We utilised the CIE Lab* colour space to adjust the colour contrast of the 200 images sourced from CFD. This particular colour space is recognised for its uniform perceptual discriminability, where distances between coordinates of stimuli are predictive of perceived colour difference between the stimuli40. The 3 orthogonal dimensions of this colour space are light–dark (L*), red–green (a*), and yellow–blue (b*). Here we manipulated contrast along the chromatic dimensions while keeping the achromatic content (L*) constant. Demonstration images for each experiment are shown in Fig. 5. In Experiment 1, images were shown in original colour or grey scale version; in Experiment 2, images were shown with red–green contrast increased or decreased by a factor of 1.5 while images were shown with similarly modified yellow–blue contrast in Experiment 3. For each image, we first transformed the image from sRGB to CIE Lab, performed the contrast manipulation, then transformed the image back from CIE Lab to sRGB space, using the white point of CIE standard illuminant D65. All image manipulations were conducted using Matlab.
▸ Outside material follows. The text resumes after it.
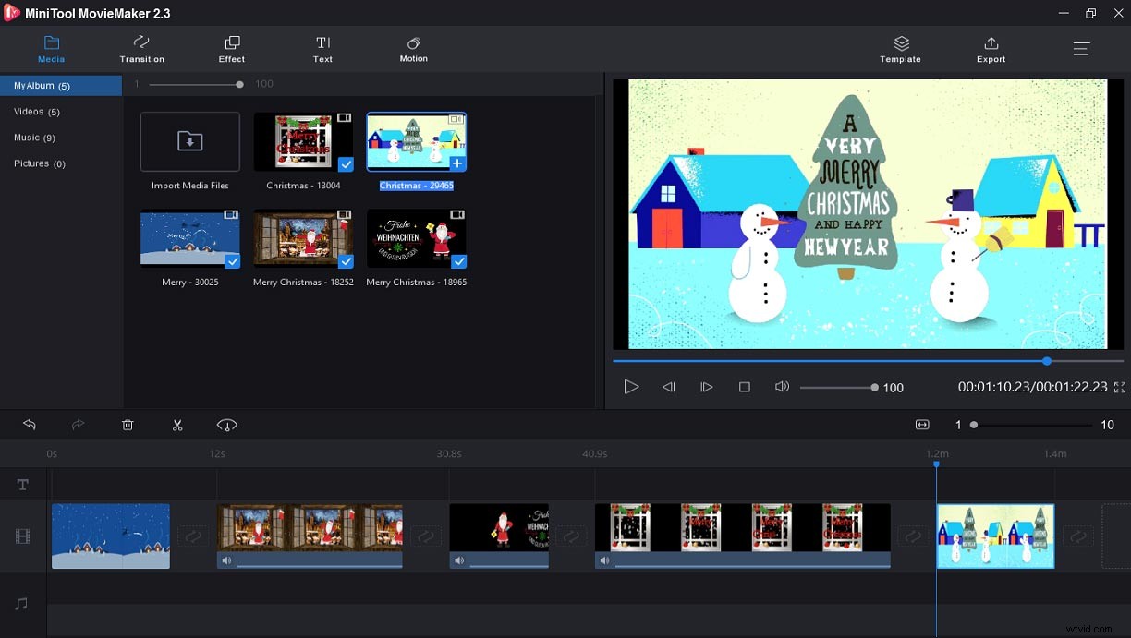This screenshot has width=1131, height=638.
Task: Undo the last editing action
Action: tap(30, 425)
The magnitude of the manipulations in Experiments 2 and 3 was based on informal piloting. The difference is perceptible, but the faces still look natural.

Figure 5
figure 5

Different manipulations across experiments. Note: A sample image from the CFD showing colour manipulations used in Experiments 1–3. The original image is presented in the centre of the graph with a blue frame.

Analyses

In each experiment, a minority of participants gave unreliable ratings and their data were excluded. We excluded participants where the correlation between their ratings and the mean rated ages from CFD was < 0.5. Additionally, we excluded data from individual ratings < 13, as all face images used were of adult faces. Finally, we excluded data where the difference between the referred age from CFD and the rating from participants was > 25. To investigate whether the presentation of images in two different conditions affects the perception of age, we used paired-sample t tests to compare the median ratings of each image. We conducted a paired-sample t test to examine whether the image conditions had an impact on inter-observer variability by comparing the SD of ratings for each image. Furthermore, we performed independent samples t tests on each image's median and SD to determine if there were any significant effects of presentation condition within the images.

Procedure and design

This was an online study that allowed participants to join from a personal computer running a Google Chrome browser. We used JATOS41 and jsPsych42 hosted by a server within the UNSW School of Psychology. Participants were required to run the experiment in full-screen mode. Image size was calibrated to 18 cm (w) × 25.6 cm (h) by adjusting an on-screen rectangle to the size of a credit card prior to the experiment. Participants were asked to rate the age of faces by entering a two-digit integer (between 10 and 99) on the number pad of a computer keyboard. Participants were not informed about the age range of the stimuli and no feedback was given as to the accuracy of their responses. On each trial, an image was presented for 2 s and then removed. A written prompt and a text box would pop up on the screen until the participant made their response. Each participant provided 200 ratings with 100 images presented in colour and 100 in grey scale. Each participant rated each face only once, in colour or grey scale. Stimulus presentation was counterbalanced such that, across participants, each stimulus identity was presented the same number of times in colour and grey scale. Therefore, in Experiment 1, a total of 8000 ratings were collected across all 40 participants. For each stimulus identity, there were 20 ratings in colour and 20 ratings in grey scale, as each participant provided a rating either in colour or in grey scale.